Johnson W S, He Q Y, Tomasz M
Department of Chemistry, Hunter College, City University of New York, New York 10021, USA.
Bioorg Med Chem. 1995 Jun;3(6):851-60. doi: 10.1016/0968-0896(95)00067-q.
The clinically used natural antitumor agent mitomycin C (MC) is known to alkylate DNA monofunctionally and bifunctionally, resulting in the cross-linking of DNA. These reactions occur selectively with guanines at the CpG sequence. We show, confirming a previous report (Millard, J. T.; Beachy, T. M. Biochemistry 1993, 32, 12850) that cross-linking in oligonucleotides is further enhanced when the cytosines in CpG.CpG are 5-methylated to m5CpG.m5CpG. It is shown, furthermore, that guanines in m5CpG are monoalkylated two- to three-times faster than in CpG indicating that the m5C-induced rate enhancement occurs at the first, monoalkylation step of the two-step cross-linking process. The same MC-DNA adducts are formed in methylated as in non-methylated DNA. The basepaired but not the 5'-flanking, m5C residue is responsible for the enhanced alkylation of guanine. Enzymatically activated or Na2S2O4-activated MC shows identical rate-enhancement of alkylation at m5CpG. pBR322 DNA methylated by CpG-methylase was cross-linked two- to three-times more efficiently by MC than non-methylated DNA, indicating that the m5C effect is not an artifact of oligonucleotides. An electronic effect of the 5-methyl group of cytosine transmitted via G.C H-bonding to N2 of guanine is suggested as responsible for increased reactivity with MC. CpG is severely depleted in mammalian DNA and it is speculated that this factor attenuates MC cytotoxicity in human cells.

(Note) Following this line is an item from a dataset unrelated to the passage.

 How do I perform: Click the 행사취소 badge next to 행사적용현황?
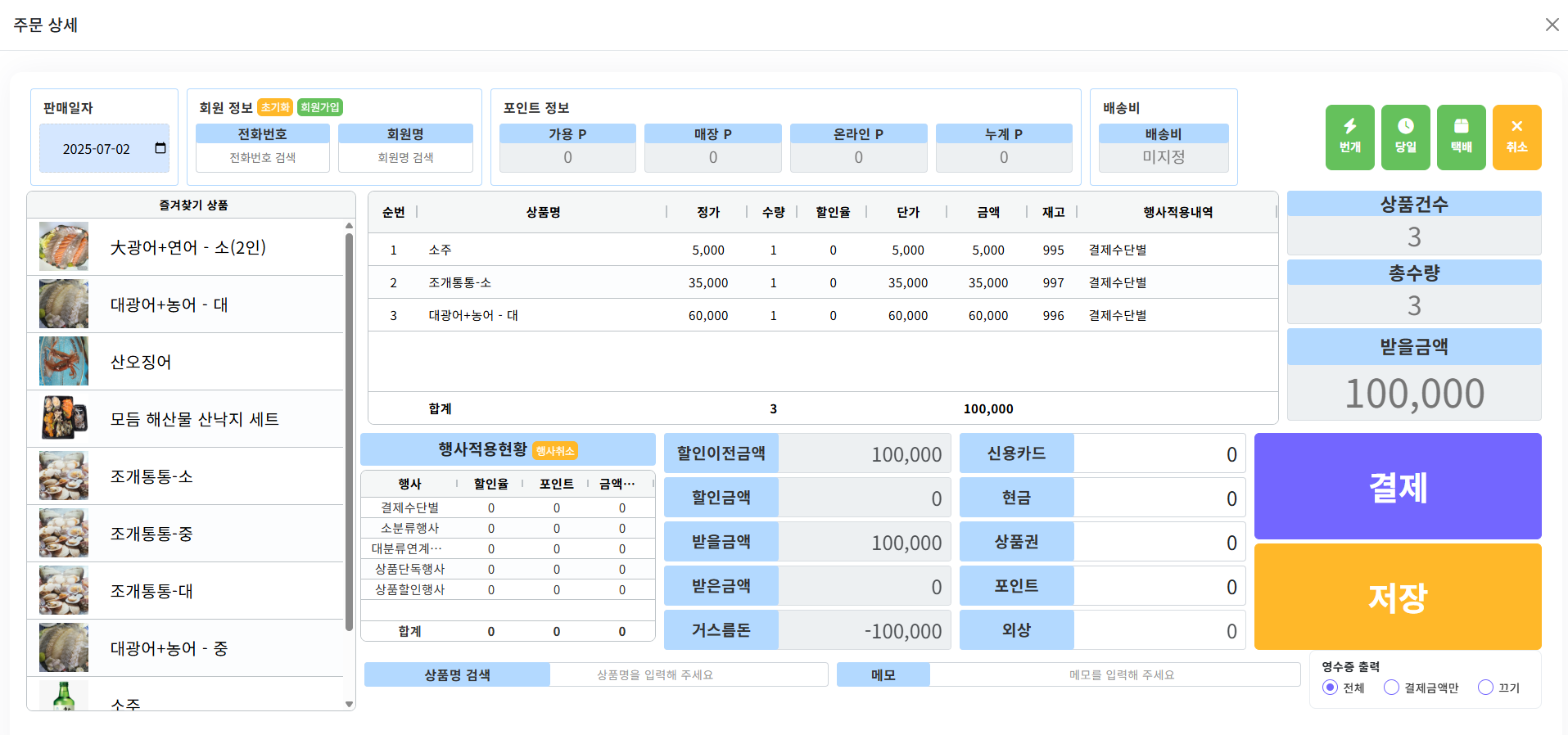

临床使用的天然抗肿瘤药物丝裂霉素C(MC)已知可单功能和双功能地使DNA烷基化,导致DNA交联。这些反应在CpG序列的鸟嘌呤处选择性发生。我们证实了之前的一份报告(Millard,J.T.;Beachy,T.M.《生物化学》1993年,32卷,12850页),即当CpG.CpG中的胞嘧啶被5-甲基化为m5CpG.m5CpG时,寡核苷酸中的交联会进一步增强。此外,研究表明,m5CpG中的鸟嘌呤比CpG中的鸟嘌呤单烷基化速度快两到三倍,这表明m5C诱导的速率增强发生在两步交联过程的第一步单烷基化步骤。甲基化和未甲基化的DNA中形成的MC-DNA加合物相同。碱基配对但不是5'-侧翼的m5C残基导致鸟嘌呤烷基化增强。酶激活或Na2S2O4激活的MC在m5CpG处显示出相同的烷基化速率增强。经CpG甲基化酶甲基化的pBR322 DNA被MC交联的效率比未甲基化的DNA高两到三倍,这表明m5C效应不是寡核苷酸的假象。推测胞嘧啶5-甲基基团通过G.C氢键传递给鸟嘌呤N2的电子效应是与MC反应性增加的原因。CpG在哺乳动物DNA中严重缺失,据推测,这一因素会减弱MC在人类细胞中的细胞毒性。